Shares in Unilever (LON:ULVR) have jumped in London today, with investors reacting positively to news that the offer for the preference shares in the group‘s Dutch subsidiary has become unconditional. The move is part of the consumer goods giant’s efforts to unlock value for shareholders which also include the sale of its spreads business.
As of 14:25 BST, Unilever’s share price had added 2.24 percent to stand at 4,180.00p, outperforming the benchmark FTSE 100 index which is currently 0.43 percent better off at 7,479.10 points.

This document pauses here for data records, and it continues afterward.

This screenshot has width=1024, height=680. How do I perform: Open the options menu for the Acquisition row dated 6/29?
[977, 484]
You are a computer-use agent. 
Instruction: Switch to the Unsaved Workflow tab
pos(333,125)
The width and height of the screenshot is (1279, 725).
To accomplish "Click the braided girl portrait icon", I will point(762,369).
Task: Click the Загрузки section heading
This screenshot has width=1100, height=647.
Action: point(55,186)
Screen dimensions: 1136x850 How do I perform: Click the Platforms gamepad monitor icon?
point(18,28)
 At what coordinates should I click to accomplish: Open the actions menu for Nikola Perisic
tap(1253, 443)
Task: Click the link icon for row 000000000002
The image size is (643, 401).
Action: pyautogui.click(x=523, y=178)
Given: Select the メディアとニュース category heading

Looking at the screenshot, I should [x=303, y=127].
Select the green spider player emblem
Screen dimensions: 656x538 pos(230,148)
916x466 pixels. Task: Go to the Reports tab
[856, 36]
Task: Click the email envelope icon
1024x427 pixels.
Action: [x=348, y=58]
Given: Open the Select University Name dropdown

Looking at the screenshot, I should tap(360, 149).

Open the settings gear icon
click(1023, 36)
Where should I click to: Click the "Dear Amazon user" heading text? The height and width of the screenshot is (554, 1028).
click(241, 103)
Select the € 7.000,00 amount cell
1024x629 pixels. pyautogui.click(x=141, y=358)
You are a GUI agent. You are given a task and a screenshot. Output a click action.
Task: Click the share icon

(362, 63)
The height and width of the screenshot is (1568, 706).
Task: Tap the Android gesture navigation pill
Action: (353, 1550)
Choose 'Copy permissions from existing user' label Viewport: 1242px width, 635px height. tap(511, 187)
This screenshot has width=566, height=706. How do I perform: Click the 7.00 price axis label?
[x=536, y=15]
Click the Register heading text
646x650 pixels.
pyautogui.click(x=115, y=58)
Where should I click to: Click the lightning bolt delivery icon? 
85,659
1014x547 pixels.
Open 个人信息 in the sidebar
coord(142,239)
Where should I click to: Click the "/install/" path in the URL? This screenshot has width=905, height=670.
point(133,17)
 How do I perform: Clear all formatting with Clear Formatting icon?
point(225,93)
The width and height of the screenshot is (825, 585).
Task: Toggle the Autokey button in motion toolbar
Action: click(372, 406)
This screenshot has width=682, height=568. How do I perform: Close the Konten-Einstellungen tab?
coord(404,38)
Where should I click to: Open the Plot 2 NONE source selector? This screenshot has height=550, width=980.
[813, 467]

The group’s shares have added more than 21 percent to their value over the past year, and are up by just under 27 percent in the year-to-date.
Unilever announced in a statement today that its Netherlands subsidiary had declared its recommended, partial, cash offer for preference shares unconditional. The company noted that 99 percent of the issued and outstanding preference shares had been tendered for acceptance. The group said that remaining preference shares can be tendered until November 2, with the offeror to subsequently initiate statutory buyout proceedings to acquire the remaining shares.
Unilever recently launched the offer as part of its efforts to simplify its structure in the wake of Kraft Heinz’s failed takeover bid earlier this year.
Spreads unit auction update
In a separate development, sources with knowledge of the matter told Reuters this week that at least three bidders were expected to be shortlisted for the second round of the auction for Unilever’s margarine and spreads business while two other private equity groups were no longer in the fray.
A team comprising Bain Capital and Clayton Dubilier & Rice is expected to move to the second round of bidding along with private equity rivals KKR and Apollo. Buyout funds Blackstone and CVC Capital Partners, who had teamed up on a joint offer, and BC Partners, which had bid on its own, are no longer in the running.
Sources further indicated to the newswire that the process could be wrapped by the end of the year. Unilever, however, has signalled that it will spin off the business, which includes the Flora, Stork and Country Crock brands, should it fail to generate a satisfactory price through an auction.